A word on where NPA 2025-07 fits in this picture. NPA 2025-07, published 10 November 2025, proposes a new set of detailed specifications on AI trustworthiness for the safe use of AI in aviation in response to the EU AI Act, Chapter III, Section 2 [5]. The original comment deadline was 10 February 2026, extended to 10 March 2026 [5]. That publication is the first step of Rulemaking Task 0742, to be followed by a second NPA in 2026 to deploy this generic framework to the regulations of the relevant aviation domains [5]. That second NPA will be the instrument that translates Issue 03's guidance into binding certification requirements across aircraft, ATM, and drones. Founders should track it: it is the downstream instrument that will determine exactly where and how the DAL D ceiling becomes a hard legal constraint rather than guidance.
For Founders
If you are building an early-stage aerospace or defence venture in Europe and your architecture depends on a general-purpose LLM in any safety-critical loop, you now have a regulatory fact to plan around: DAL D is the ceiling, and that ceiling excludes you from the applications that attract the highest contract value and the most defensible competitive moats. The path forward is one of two things.
The first is deliberate architectural separation: put the LLM in the ground-based, non-safety-critical workflow, documentation generation, maintenance query answering, training support, where DAL D is entirely workable, and build the safety-critical constituent with a purpose-built supervised or logic-and-knowledge-based model that can reach higher assurance levels. This is not a compromise. It is an architecture that will survive scrutiny and investor due diligence.

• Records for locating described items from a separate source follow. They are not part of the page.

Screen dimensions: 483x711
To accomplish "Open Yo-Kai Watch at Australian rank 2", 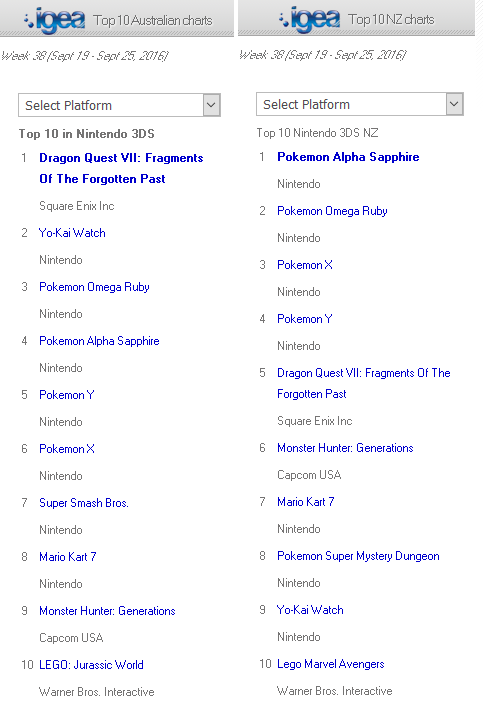I will coord(72,233).
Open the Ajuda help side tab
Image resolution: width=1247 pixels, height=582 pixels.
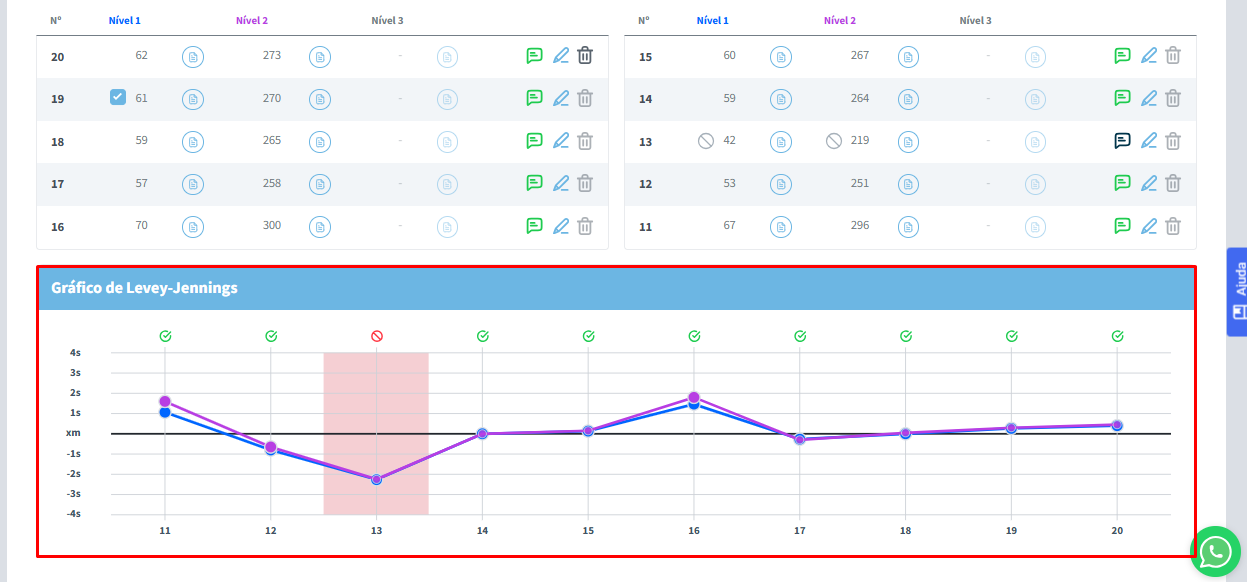pyautogui.click(x=1238, y=292)
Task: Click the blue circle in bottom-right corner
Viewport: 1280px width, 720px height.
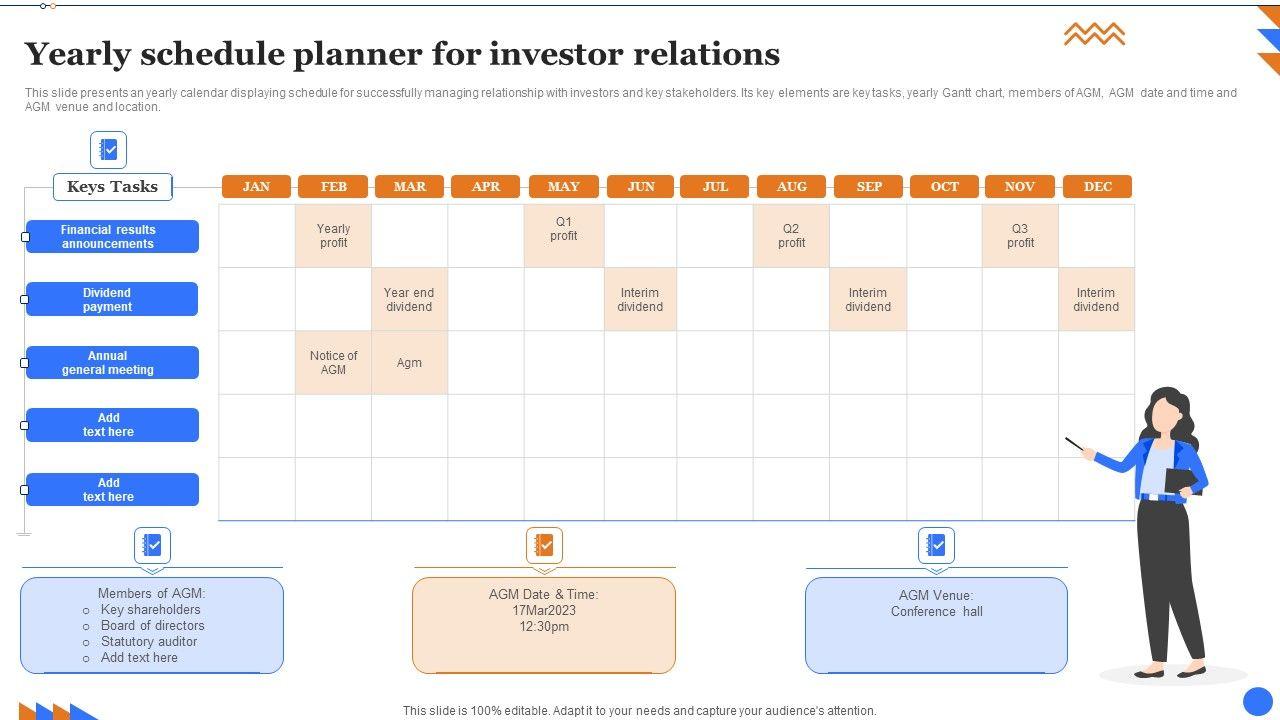Action: 1257,700
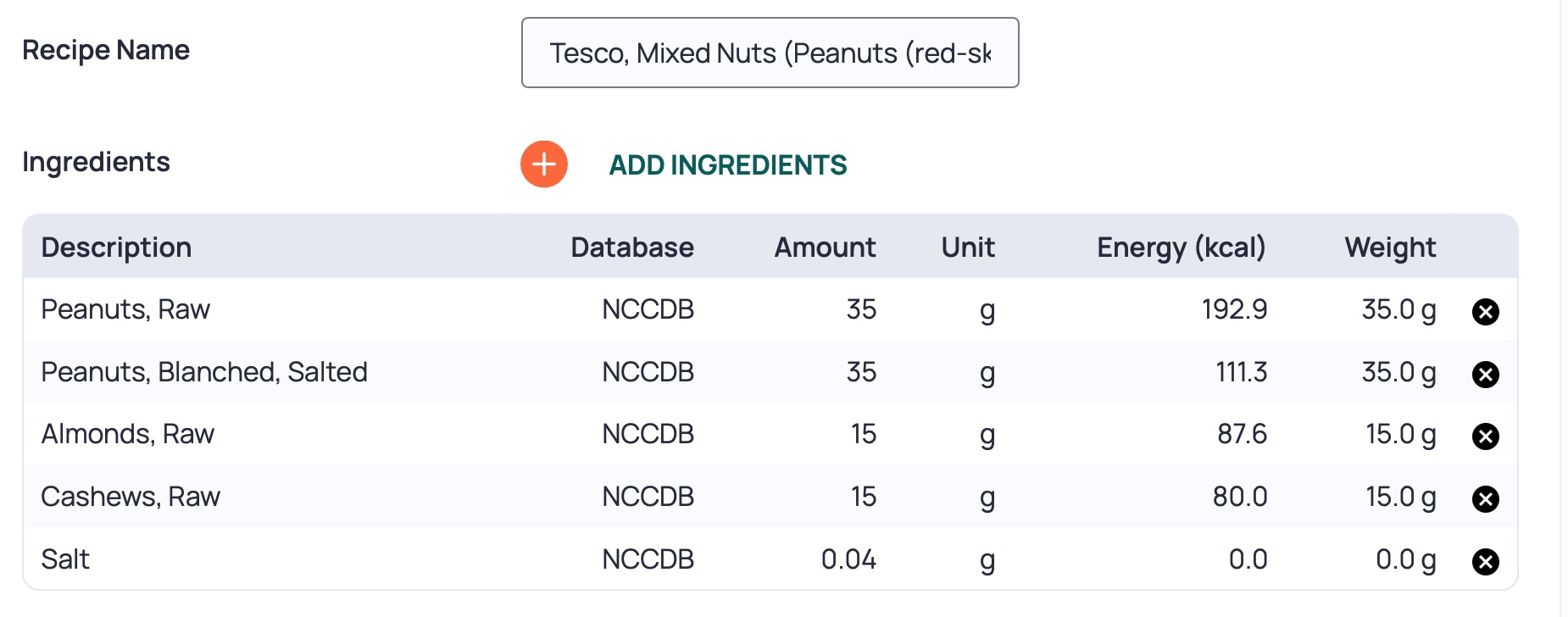The height and width of the screenshot is (617, 1568).
Task: Click the Database column header
Action: click(x=631, y=247)
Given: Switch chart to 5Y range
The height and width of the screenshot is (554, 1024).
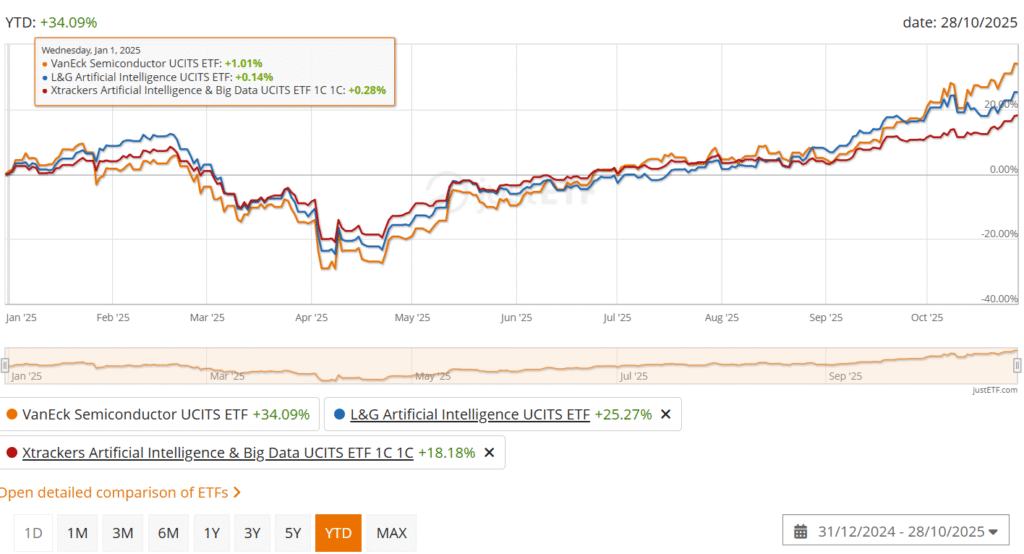Looking at the screenshot, I should pyautogui.click(x=292, y=533).

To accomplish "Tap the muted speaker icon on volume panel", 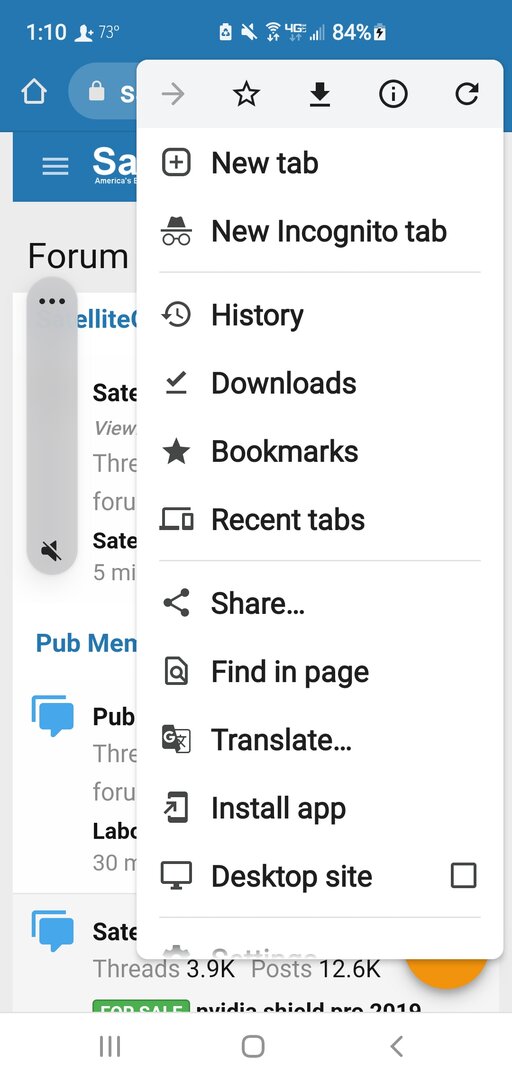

The second is to engage EASA directly. Stakeholders are invited to provide their comments and to send their feedback to ai@easa.europa.eu no later than 12 August 2026 [1]. If you have a credible engineering argument for why performance evaluation plus safe incorporation can work at higher criticality for a specific, tightly bounded application, make that argument in writing before the deadline. That is how regulatory frameworks get refined.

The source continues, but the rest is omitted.